А когда я все-таки продолжала настаивать на том, что отношение ко мне действительно сильно изменилось, он счел возможным пояснить:
— Конечно, мы все немного изменились. Теперь мы относимся по-иному не только к вам, но и друг к другу.
Фарамон на этот раз выглядел каким-то нервным. Под его глазами виднелись темные круги, как если бы он плохо спал в последнее время. Создавалось впечатление, что смерть Дениз выбила его из колеи существенно больше, чем смерть отца, братьев и племянников. Хотя, с другой стороны, я увидела его впервые лишь через месяц после трагедии. Возможно, этот новый удар судьбы был для него еще более тяжелым.
— Нашей семье пришлось столкнуться с таким количеством несчастий, — тихо произнес он, — что можно подумать, будто над этим домом тяготеет проклятье.
Он посмотрел мне в глаза, и в его взгляде читалось столько симпатии и сочувствия, что мне подумалось — такого прежде не было.
Положив руку мне на плечо, он заметил мягко:
— Бедная Леонора, как же вы, должно быть, сожалеете о том, что этот внешний лоск клана д'Эшогетов заставил вас приехать сюда.
— Лоск, — сердито бросила я в ответ, — тут абсолютно ни при чем... Единственное, что побудило меня принять предложение, была любовь к Майклу.
«Как он может так превратно истолковывать мои мотивы!» — подумалось мне.
Фарамон же задумчиво покачал головой:
— Наверное, вам следовало бы с самого начала уехать из замка.
Но он не спросил, что меня удерживало тут. А то, что это могло каким-то образом оказаться связанным с Полем, он знать не мог. Вероятно, он полагал, что мне трудно было отказаться от величия и роскоши?
— Однако, может быть, и есть путь к соглашению, — сказал он с налетом прежней фривольности, обнимая меня за плечи.
Такое поведение показалось мне столь неуместным, что я решила сразу же пресечь его.

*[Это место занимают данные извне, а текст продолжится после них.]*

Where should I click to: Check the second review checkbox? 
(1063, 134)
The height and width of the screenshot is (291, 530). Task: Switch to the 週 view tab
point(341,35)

— Почти никакого, — сказала я, освобождаясь от его рук. — И в настоящее время, судя по всему, меньше, чем когда-либо прежде. Представляете, Поль даже не позволяет мне теперь выходить в парк, чтобы подышать свежим воздухом. А мне уже начинает мерещиться, что потолки опускаются на голову.
Я полагала, что он начнет высмеивать меня. Но Фарамон внезапно сделал очень серьезное лицо.
— Может быть, и верно, лучше оставаться внутри. По крайней мере в течение следующей недели. Ведь вам неизвестны обычаи и привычки местных жителей... их предрассудки. А во внутренних двориках вы всегда можете подышать свежим воздухом.
Затем Фарамон попрощался со мною и ушел, сообщив, что намерен найти Жиля для срочного разговора с ним. По всей видимости, он полагал, что я буду придерживаться его указаний. Но я пребывала в бунтарском настроении. Меня совсем не устраивало, что ко мне постоянно относятся как к ребенку, которому говорят, что можно и чего нельзя, и мало привлекала идея все время оставаться за стенами замка. Я тосковала по просторам, по лесам и полям и просто не могла понять, каким образом моя прогулка по парку могла повредить памяти умершей Дениз.
Во второй половине следующего дня я собрала все свое мужество и вышла из замка. В последний момент я чуть не отказалась от своего рискованного намерения, но мое упрямство настойчиво звало меня на свободу.
В долине стоял плотный туман. Воздух, благодаря повышенной влажности, казался тяжелым, и разглядеть что-либо на расстоянии более двух метров было очень трудно.
Окружающее выглядело так мистически-ужасающе, что я даже и не удивилась особенно, увидев появившуюся из тумана Мари-Лизет. Я поняла, что это именно она, еще до того, как успела узнать ее — настолько ее появление соответствовало всей этой неземной обстановке.